Prevenção: uso de repelente, eliminação de criadouros, telagem de janelas e atenção às orientações do Ministério da Saúde.
2. Infecções gastrointestinais
Durante o verão, a combinação de calor e má conservação dos alimentos favorece viroses e intoxicações alimentares.
Sintomas: náuseas, vômitos, diarreia, febre e desidratação.
Prevenção: consumir alimentos preparados em locais confiáveis, manter hidratação, evitar comidas expostas ao calor, higienizar as mãos e beber somente água tratada.
3. Doenças dermatológicas
Banhos de piscina, permanência prolongada com roupas molhadas, suor excessivo e contato com areia favorecem micoses, foliculites e impetigo.

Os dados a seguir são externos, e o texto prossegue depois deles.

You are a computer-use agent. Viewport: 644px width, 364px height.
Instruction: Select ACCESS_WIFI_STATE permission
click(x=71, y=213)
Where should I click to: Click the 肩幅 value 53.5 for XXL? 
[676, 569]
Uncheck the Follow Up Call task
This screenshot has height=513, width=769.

Prevenção: manter a pele seca, evitar roupas úmidas por longos períodos, não andar descalço em locais com presença de animais e higienizar pequenas lesões cutâneas.
4. Infecções respiratórias e otites
Mudanças bruscas de temperatura (calor intenso x ar-condicionado) podem causar sinusites, rinites e crises alérgicas. Mergulhos frequentes aumentam casos de otite externa.

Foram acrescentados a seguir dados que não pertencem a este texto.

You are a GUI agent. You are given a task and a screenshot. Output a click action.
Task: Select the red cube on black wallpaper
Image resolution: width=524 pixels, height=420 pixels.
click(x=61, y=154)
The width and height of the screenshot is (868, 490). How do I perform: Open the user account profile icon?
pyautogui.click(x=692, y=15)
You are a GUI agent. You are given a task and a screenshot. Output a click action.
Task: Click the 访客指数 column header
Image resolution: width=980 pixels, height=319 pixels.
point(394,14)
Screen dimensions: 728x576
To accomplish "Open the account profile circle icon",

Sintomas: dor ao tocar a orelha, sensação de ouvido tampado, dor facial e congestão.
Prevenção: secar os ouvidos após mergulhos e evitar o uso de cotonetes.
5. Conjuntivites sazonais
Ambientes compartilhados, piscinas e contato das mãos com os olhos facilitam a transmissão de conjuntivites virais e bacterianas.
Sintomas: vermelhidão, lacrimejamento, ardência e secreção.
Prevenção: evitar compartilhar toalhas, higienizar as mãos e utilizar óculos de proteção em piscinas.
Quando procurar atendimento médico?
Procure avaliação imediata se houver:
- febre persistente;
- vômitos intensos;
- sinais de desidratação;
- manchas pelo corpo;
- sangramentos;
- dor abdominal forte;
- sonolência excessiva;
- diarreia com sangue.
As infecções de verão são comuns, mas amplamente preveníveis.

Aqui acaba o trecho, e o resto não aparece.